> **Work order**: Edit the records from the line that has "The image size is (932, 550)." through the end of the records, replacing "Identify the location of" with "Give the position of" and changing nothing else. Give back only those lines.
• • •
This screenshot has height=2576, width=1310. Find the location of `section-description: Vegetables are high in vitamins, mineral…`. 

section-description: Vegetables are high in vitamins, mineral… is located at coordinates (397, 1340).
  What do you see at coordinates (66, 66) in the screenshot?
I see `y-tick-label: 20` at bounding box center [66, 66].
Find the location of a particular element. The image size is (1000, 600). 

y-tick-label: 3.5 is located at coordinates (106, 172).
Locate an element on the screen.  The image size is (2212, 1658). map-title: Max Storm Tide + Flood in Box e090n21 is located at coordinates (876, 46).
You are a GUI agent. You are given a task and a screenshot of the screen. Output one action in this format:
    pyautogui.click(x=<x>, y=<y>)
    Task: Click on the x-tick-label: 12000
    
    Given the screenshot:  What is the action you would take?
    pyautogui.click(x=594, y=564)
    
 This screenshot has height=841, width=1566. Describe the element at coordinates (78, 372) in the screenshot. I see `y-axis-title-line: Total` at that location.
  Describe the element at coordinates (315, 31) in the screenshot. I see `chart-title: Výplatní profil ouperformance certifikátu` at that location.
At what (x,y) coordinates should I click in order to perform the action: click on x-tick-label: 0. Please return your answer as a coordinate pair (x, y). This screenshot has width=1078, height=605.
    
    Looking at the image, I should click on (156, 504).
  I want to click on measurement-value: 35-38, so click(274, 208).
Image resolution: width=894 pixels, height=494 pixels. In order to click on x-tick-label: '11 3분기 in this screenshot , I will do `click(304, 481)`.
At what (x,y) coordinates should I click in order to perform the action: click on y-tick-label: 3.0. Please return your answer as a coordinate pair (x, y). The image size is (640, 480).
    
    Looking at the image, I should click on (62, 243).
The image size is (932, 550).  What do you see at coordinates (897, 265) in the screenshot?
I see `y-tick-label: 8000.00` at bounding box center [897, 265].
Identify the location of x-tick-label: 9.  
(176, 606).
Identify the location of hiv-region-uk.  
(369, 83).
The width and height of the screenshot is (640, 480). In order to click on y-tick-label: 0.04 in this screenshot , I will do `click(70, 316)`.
• • •
> **Solution for this problem**:
The image size is (932, 550).  What do you see at coordinates (897, 265) in the screenshot?
I see `y-tick-label: 8000.00` at bounding box center [897, 265].
Give the position of x-tick-label: 9.  
(176, 606).
Give the position of hiv-region-uk.  
(369, 83).
The width and height of the screenshot is (640, 480). In order to click on y-tick-label: 0.04 in this screenshot , I will do `click(70, 316)`.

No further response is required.